UK house prices have risen at the fastest pace in more than six years, official data showed on Wednesday, fuelled by the stamp duty holiday and demand for larger homes.
According to the Office for National Statistics, average house prices in the UK increased 8.6% in the year to February, up from January’s 8.0% rise and the highest increase since October 2014. It was also above consensus, for around 8.0%.
The average house price is now £268,000 in England, with the north west reporting the highest annual growth, at 11.9%. London saw the lowest growth, at 4.6%. In Scotland, the average house price is now £162,000.
The ONS noted: “Recent price increases may reflect a range of factors, including some possible changes in housing preferences and a response to the changes made to property transaction taxes across the nations. The pandemic may have caused house buyers to reassess their housing preferences.”
The average price of detached properties increased by 9.1% in the year to February, while flats and maisonettes rose by 6.7%.
The chancellor Rishi Sunak introduced a stamp duty holiday last year. Originally intended to end last month, the tax break was extended until the end of June in the budget.
Samuel Tombs, chief UK economist at Pantheon Macroeconomics, said: “House prices have jumped because many households have decided to allocate a larger fraction of their incomes towards housing costs in response to the pandemic.

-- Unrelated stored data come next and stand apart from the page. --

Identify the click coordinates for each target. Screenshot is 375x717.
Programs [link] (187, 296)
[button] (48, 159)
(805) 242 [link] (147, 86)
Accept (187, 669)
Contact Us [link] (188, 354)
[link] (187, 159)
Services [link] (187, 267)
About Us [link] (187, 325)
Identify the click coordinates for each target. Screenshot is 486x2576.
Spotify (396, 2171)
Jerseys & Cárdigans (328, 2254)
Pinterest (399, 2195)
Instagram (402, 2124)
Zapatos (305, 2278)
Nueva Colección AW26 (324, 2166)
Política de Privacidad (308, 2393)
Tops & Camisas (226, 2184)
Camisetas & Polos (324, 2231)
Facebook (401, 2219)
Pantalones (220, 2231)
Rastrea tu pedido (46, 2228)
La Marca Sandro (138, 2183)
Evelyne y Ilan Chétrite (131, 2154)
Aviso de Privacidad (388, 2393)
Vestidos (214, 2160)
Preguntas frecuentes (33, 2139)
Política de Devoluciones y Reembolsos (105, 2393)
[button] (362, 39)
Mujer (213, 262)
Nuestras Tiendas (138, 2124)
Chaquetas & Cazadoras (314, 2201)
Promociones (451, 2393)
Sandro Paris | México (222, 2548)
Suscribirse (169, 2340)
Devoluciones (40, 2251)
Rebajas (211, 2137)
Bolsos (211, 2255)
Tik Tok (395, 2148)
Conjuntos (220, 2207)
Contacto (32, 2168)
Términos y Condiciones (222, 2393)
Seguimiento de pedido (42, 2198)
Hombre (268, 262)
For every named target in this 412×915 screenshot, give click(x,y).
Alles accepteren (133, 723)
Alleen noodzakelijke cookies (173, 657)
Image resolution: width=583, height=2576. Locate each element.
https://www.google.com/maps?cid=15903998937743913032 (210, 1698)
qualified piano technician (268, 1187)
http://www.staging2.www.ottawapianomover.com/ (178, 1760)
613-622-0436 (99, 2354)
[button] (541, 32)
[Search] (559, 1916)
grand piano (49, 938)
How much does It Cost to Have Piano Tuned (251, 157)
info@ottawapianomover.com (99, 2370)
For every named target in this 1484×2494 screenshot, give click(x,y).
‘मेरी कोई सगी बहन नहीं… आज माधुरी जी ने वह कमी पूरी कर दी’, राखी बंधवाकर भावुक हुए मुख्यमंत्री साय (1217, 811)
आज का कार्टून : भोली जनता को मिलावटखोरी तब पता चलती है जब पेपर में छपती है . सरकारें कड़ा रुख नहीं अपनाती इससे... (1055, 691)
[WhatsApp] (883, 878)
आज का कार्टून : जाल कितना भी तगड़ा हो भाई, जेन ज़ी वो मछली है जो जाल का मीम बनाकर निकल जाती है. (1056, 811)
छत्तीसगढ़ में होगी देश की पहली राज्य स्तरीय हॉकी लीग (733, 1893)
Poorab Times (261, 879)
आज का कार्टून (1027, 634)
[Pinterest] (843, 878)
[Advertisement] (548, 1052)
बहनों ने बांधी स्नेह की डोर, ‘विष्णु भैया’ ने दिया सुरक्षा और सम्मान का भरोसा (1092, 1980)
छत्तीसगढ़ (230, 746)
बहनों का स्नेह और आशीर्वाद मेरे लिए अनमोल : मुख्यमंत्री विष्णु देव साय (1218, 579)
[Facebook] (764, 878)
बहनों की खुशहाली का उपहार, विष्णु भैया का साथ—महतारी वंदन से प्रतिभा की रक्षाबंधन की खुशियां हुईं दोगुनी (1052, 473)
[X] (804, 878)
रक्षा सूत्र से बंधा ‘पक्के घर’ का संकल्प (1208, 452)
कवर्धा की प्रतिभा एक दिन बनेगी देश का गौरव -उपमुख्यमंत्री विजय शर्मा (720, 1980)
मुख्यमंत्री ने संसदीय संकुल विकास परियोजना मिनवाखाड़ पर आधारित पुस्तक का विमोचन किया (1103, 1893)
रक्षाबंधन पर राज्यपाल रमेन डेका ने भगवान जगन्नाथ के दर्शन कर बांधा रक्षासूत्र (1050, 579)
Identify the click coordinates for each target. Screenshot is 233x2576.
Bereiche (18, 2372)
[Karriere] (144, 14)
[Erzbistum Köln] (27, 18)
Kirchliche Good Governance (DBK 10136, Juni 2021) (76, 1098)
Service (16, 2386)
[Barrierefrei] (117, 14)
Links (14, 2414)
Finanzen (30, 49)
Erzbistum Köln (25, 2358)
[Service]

The impending – now postponed – reduction in the threshold for stamp duty also turbocharged the housing market during the winter.
“The surge in prices is all the more remarkable, given that mortgage rates have jumped over the last year and job insecurity has been high.
“House prices will likely rise a little further over the summer, now that future income prospects have brightened, consumer confidence has recovered and surplus cash is burning a hole in some households’ pockets.”
Howard Archer, chief economic advisor to the EY Item Club, said: “[We] now expect the housing market to show vigour in the near term, and a modest firming of prices. The market will also likely be helped by the extension of the furlough scheme at the end of September.
“However, the EY Item Club is doubtful this will be sustained for long, as the strengthening of the housing market has been outsized relative to economic fundamentals. [We] suspect house prices will be flat year-on-year by early 2022. [There are] some quarters of failing prices likely at the end of 2021 and early in 2022, as the stamp duty benefit ends, unemployment rises and there is a waning of pent-up demand.”
The ONS calculates house price inflation using data from HM Land Registry, Registers of Scotland and Land and Property Services Northern Ireland.